Nesse padrão de discursos, percebemos que os entrevistados tomam como conceito para o fenômeno a chamada “grande corrupção” (HEIDENHEIMER, 2002; MASHALI, 2012), ou “corrupção de segunda ordem” (ZYGLIDOPOULOS, 2016), ignorando a presença da “pequena corrupção” (MASHALIM 2012) que ocorre, no seu dia a dia, no nível organizacional, abaixo do gerencial, e sem uma organização prévia, ao contrário da grande corrupção.

O fragmento 022, emitido por Cláudia, foi também obtido em seu ambiente profissional a partir da realização de entrevista individual, tendo a enunciadora conhecimento de que o consumo de seu discurso se daria em ambiente acadêmico. Ela o constrói com a

distribuição a partir de cadeias intertextuais que, nesse caso, é proveniente de falas informais de outros indivíduos que a enunciadora utiliza para desenvolver seu argumento.

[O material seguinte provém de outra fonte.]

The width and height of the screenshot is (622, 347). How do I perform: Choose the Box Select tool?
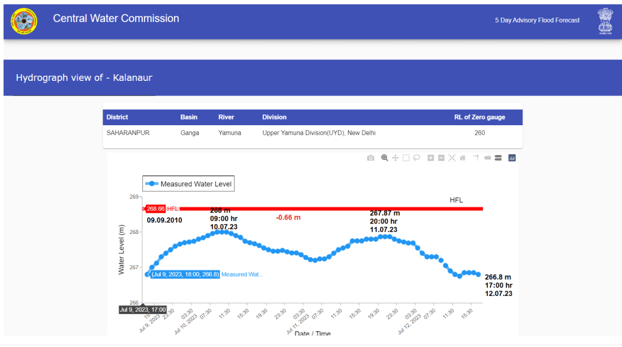(406, 158)

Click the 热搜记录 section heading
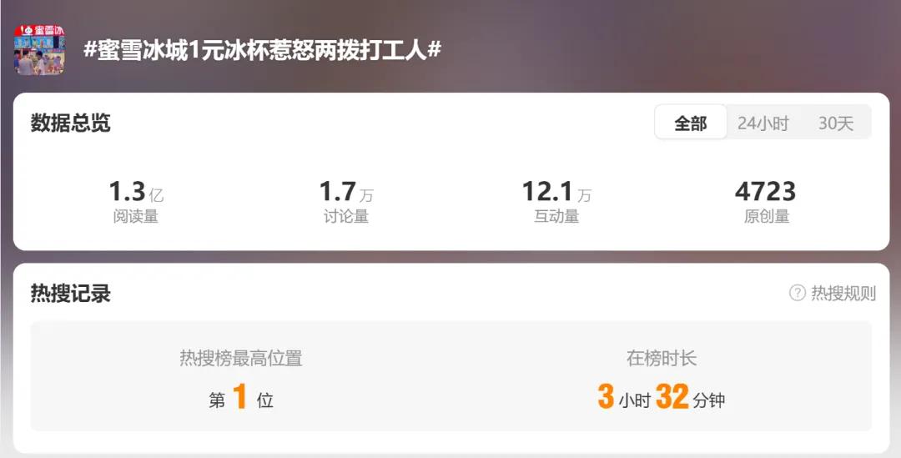[71, 293]
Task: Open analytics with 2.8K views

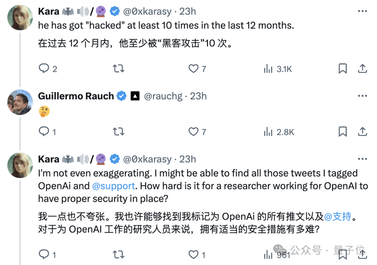Action: 278,132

Os fragmentos 017, 020 e 022, quando analisados pela perspectiva da prática social, podem ser entendidos como condizentes com a atual estrutura social hegemônica, uma vez que é um discurso que nega a existência de corrupção no ambiente organizacional, reforçando o papel das organizações como instituições isentas de responsabilidade com a corrupção. Ignorando a existência do fenômeno em sua realidade profissional, os enunciadores caracterizam as organizações em um discurso ideológico que preconiza o ambiente profissional das organizações como ideal, uma vez que, nesse tipo de ambiente, não seria notada a corrupção. Essa visão colabora para que o conceito de corrupção seja cada vez mais aquele disseminado pela mídia que, geralmente, refere-se a casos da chamada grande corrupção e propicia a perpetuação do fenômeno no âmbito das organizações, pois diferentes tipos de prática de corrupção nos níveis micro (pequena corrupção) são ignorados e contribuem para a manutenção do problema.